And then this big, emotional thought hits me. Someday, I could have a little boy like that. And not only will he be mine and sweet and cuddly. But he will be Mike’s. The thought of having a little Mike to hold overwhelms me, fills my body with this deep emotion that I’ve never connected before.
I love holding my husband. Cuddling, hugging, holding hands. Being able to hold a smaller human that’s part Mike is almost too much to handle. The joy that will come of that fills my heart so much. I want to wrap my arms around this person and surround them with all the love in my heart the way I want to do/try to do with Mike, their future dad.
It feels like my heart is expanding in my chest to make room for this possibility, this reality. My throat starts to choke up because the depth of this is unspeakable.
When I think about having a baby, I always think about him or her as mine. I think about how Mike will be as a dad. How I’ll fall in love with him all over again when I see him holding our baby. But putting together how that baby will be part of my husband, will be his too, is a thought I’ve never consciously had before.

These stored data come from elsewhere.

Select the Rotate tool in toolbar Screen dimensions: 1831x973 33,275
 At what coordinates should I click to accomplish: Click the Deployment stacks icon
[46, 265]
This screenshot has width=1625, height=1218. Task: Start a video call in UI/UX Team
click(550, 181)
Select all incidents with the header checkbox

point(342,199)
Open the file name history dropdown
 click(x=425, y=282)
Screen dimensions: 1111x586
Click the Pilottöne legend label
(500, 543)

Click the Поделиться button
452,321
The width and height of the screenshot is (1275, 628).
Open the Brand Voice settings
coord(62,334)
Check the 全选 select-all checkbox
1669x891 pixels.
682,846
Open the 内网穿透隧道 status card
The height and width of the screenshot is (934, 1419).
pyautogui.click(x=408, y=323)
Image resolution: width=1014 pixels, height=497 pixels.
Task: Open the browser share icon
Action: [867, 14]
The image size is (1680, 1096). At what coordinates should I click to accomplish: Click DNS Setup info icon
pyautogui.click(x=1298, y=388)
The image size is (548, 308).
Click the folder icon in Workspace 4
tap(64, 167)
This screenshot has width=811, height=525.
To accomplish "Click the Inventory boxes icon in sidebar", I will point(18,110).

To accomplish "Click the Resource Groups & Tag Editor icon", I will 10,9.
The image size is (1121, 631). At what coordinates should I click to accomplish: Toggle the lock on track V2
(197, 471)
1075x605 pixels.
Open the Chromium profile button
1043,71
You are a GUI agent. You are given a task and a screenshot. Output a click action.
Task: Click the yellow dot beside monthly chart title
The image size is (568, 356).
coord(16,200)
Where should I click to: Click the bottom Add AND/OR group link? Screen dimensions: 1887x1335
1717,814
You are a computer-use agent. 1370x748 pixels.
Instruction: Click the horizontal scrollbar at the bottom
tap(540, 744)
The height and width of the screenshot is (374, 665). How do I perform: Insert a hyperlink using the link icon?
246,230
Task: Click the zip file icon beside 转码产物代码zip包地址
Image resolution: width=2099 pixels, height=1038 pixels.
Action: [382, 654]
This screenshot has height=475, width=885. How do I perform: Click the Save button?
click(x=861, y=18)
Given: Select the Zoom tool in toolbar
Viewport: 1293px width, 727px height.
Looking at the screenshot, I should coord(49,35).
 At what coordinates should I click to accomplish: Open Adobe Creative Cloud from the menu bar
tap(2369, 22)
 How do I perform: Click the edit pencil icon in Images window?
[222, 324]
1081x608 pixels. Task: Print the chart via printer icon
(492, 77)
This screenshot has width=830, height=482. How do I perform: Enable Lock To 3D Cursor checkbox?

Tears stream down my face as I think about how special that will be. How amazing. The love I have for my husband and this future little person, little version of him, I’m not sure I’ve ever felt anything like it.
Is this what Mike’s mom feels when she says she’s ready for grandchildren? Is this the feeling she’s looking forward to? If so, no wonder.
I think I’m starting to get it. That though kids come with so much uncertainty, so much risk, so many things you can’t protect them from, they are an expression of love. To create a child in that image, from that space, that place of love, has got to be unlike anything else in the world.
I’m looking forward to experiencing these things some day.